Thank you, Mr. Chair. It's interesting to see the discussion at that end of the table. I appreciate it.
Many years ago, in the eighties, I was on our local labour council's full employment committee. And from labour's standpoint, if I told an unemployed worker at that time that 3%, 4%, 5% was full employment, I won't say what would have happened, but it wouldn't have been nice. I would suggest that the use of the term “full employment” in that context is a misnomer, because people think full employment should mean everybody capable of working has a job. So there's quite a gap when you think about it. As Mario indicated, we saw the acceptance of 7% and 8% as full employment, which is a real problem.

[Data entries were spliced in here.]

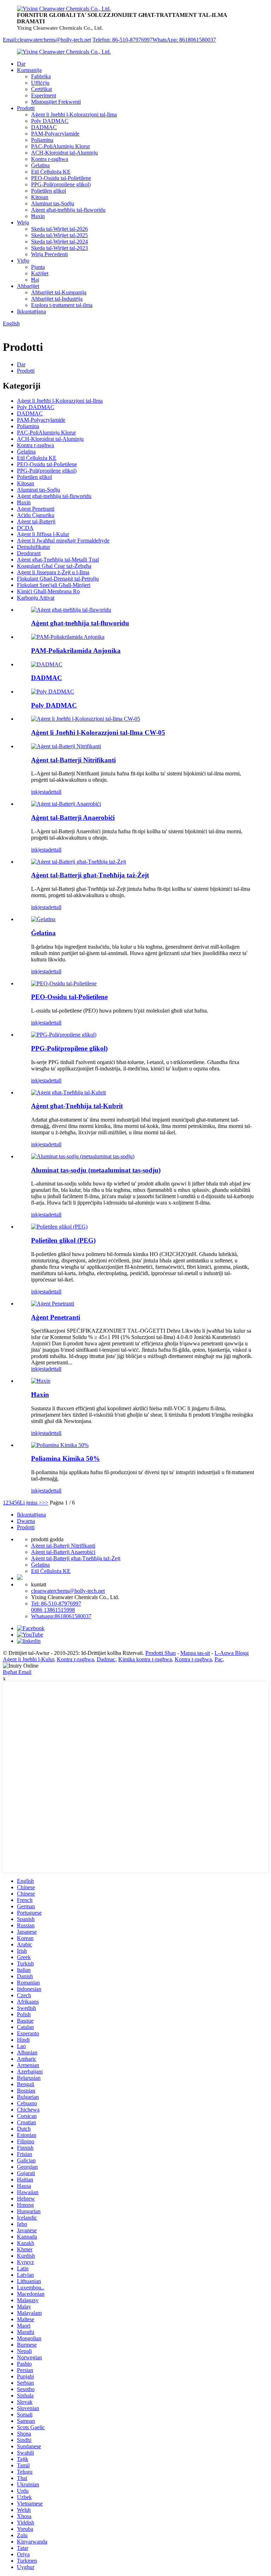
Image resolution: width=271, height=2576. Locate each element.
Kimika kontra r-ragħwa (145, 1659)
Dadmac (106, 1659)
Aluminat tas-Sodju (52, 203)
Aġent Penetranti (35, 509)
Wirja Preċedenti (49, 254)
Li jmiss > (31, 1503)
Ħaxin (38, 216)
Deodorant (29, 553)
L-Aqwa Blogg (232, 1653)
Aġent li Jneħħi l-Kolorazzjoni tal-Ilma (74, 115)
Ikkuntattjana (31, 311)
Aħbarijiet (28, 286)
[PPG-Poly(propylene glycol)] (63, 1035)
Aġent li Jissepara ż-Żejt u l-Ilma (53, 572)
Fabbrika (41, 76)
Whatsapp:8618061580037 (61, 1616)
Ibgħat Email (17, 1672)
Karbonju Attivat (35, 598)
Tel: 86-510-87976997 (56, 1604)
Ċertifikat (41, 89)
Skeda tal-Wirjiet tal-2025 (59, 235)
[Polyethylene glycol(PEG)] (59, 1227)
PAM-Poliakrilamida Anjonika (76, 650)
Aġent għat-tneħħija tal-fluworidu (68, 210)
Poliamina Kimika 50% (65, 1458)
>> (45, 1503)
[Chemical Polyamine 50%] (60, 1445)
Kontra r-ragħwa (49, 159)
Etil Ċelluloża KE (51, 172)
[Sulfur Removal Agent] (68, 1092)
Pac (219, 1659)
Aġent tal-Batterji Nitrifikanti (73, 760)
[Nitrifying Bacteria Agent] (66, 746)
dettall (54, 792)
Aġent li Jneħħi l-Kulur (28, 1659)
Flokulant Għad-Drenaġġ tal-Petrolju (58, 579)
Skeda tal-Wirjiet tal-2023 (59, 248)
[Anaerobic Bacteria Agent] (66, 804)
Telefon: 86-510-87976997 (122, 40)
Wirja (23, 223)
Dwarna (26, 1521)
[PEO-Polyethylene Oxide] (64, 983)
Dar (21, 64)
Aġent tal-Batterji (36, 521)
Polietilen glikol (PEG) (63, 1240)
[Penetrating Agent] (52, 1304)
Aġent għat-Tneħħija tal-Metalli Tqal (58, 560)
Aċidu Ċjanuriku (35, 515)
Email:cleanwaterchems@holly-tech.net (47, 40)
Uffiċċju (40, 83)
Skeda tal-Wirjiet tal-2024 (59, 242)
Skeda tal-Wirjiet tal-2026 (59, 229)
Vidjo (23, 261)
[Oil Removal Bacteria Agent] (78, 862)
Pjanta (38, 267)
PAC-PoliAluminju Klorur (60, 146)
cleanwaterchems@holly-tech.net (68, 1591)
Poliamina (42, 140)
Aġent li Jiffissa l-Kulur (43, 534)
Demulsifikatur (33, 547)
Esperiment (43, 95)
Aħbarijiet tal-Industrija (57, 299)
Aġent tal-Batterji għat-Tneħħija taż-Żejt (90, 875)
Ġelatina (40, 165)
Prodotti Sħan (160, 1653)
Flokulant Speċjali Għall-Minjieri (53, 585)
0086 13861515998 (53, 1610)
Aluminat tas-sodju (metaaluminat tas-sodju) (96, 1170)
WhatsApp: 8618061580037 (184, 40)
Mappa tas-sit (195, 1653)
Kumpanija (29, 70)
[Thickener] (40, 1381)
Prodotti (26, 108)
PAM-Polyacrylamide (55, 134)
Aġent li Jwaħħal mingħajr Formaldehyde (63, 541)
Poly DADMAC (49, 121)
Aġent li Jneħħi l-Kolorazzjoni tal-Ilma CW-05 (98, 732)
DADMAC (44, 127)
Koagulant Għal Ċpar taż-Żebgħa (54, 566)
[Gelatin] (43, 919)
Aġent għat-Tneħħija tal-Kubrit (77, 1106)
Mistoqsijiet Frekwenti (56, 102)
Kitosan (39, 197)
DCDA (25, 528)
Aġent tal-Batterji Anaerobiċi (73, 817)
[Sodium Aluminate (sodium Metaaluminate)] (82, 1156)
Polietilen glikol (48, 191)
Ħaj (35, 280)
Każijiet (39, 273)
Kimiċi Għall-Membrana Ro (48, 591)
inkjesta (39, 792)
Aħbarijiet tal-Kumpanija (58, 292)
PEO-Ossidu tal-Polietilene (61, 178)
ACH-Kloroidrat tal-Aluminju (64, 153)
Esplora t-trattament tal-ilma (61, 305)
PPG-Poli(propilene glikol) (61, 184)
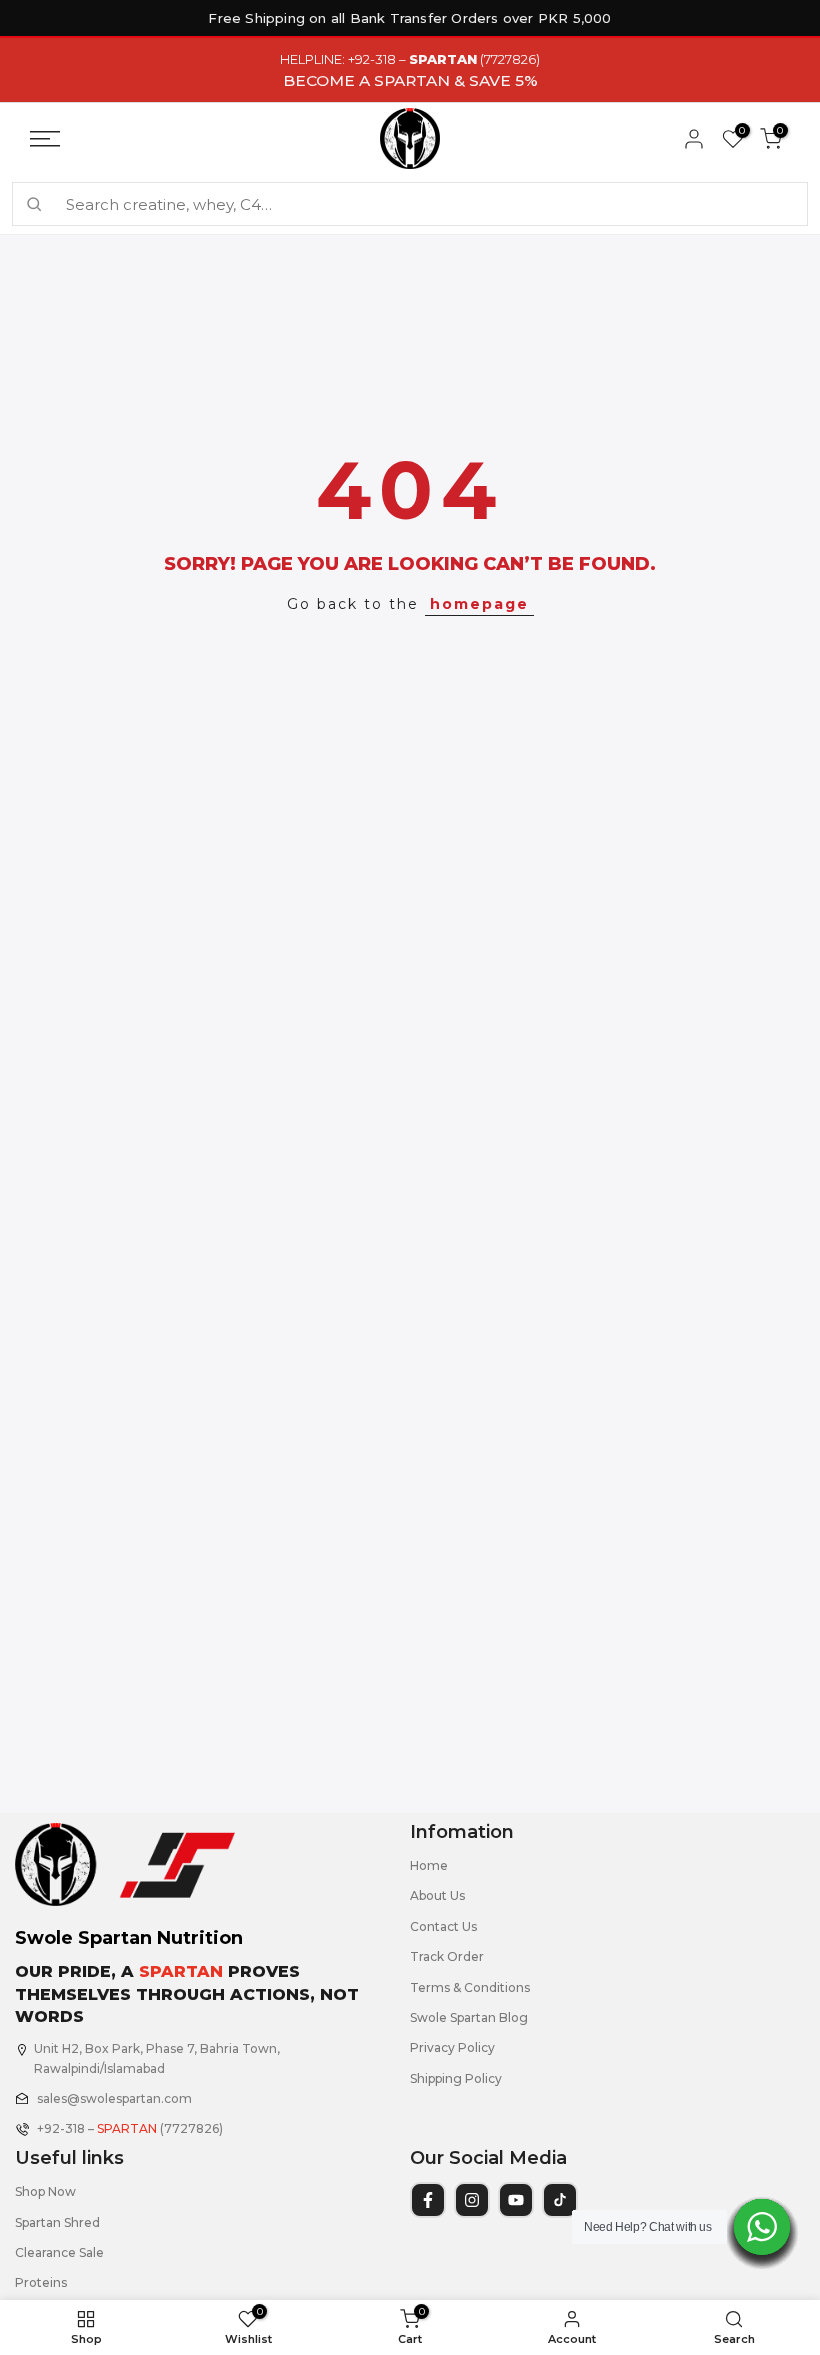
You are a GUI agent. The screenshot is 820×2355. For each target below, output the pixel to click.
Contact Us (443, 1926)
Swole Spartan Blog (469, 2017)
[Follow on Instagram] (472, 2200)
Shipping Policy (456, 2078)
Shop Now (45, 2191)
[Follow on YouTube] (516, 2200)
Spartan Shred (57, 2222)
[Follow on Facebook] (428, 2200)
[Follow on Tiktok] (560, 2200)
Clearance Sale (59, 2252)
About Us (437, 1895)
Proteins (41, 2282)
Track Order (447, 1956)
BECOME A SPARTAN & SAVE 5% (410, 80)
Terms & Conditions (470, 1987)
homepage (479, 604)
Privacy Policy (452, 2047)
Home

The other thing that's happening.... I fully accept targeting inflation. I'm one of the people who had a 10.25% rate in 1980 and it went to 21.75% in one jump, so you're not going to get an argument from me.
Kevin Page was before us recently, and he talked about the fact that the government side talks about 600,000 net new jobs. I'm not arguing that point, except that there are still 300,000 fewer people working than pre-recession. The news we just heard today--I think it was from Mr. Stanford--is that some 70,000 have lost their jobs in the latest figures. Well, he was predicting 100,000 for this year. So we've taken out 70,000 of that number already. We've got ourselves a very serious problem right here and right now.
I really wanted to get those points in. As for a question, does inflation targeting limit the Bank of Canada's ability to respond to the global financial crisis?
Mr. Stanford, would you like to take that one? Are there lessons that have been learned from this? Have they changed direction, or is it necessary to?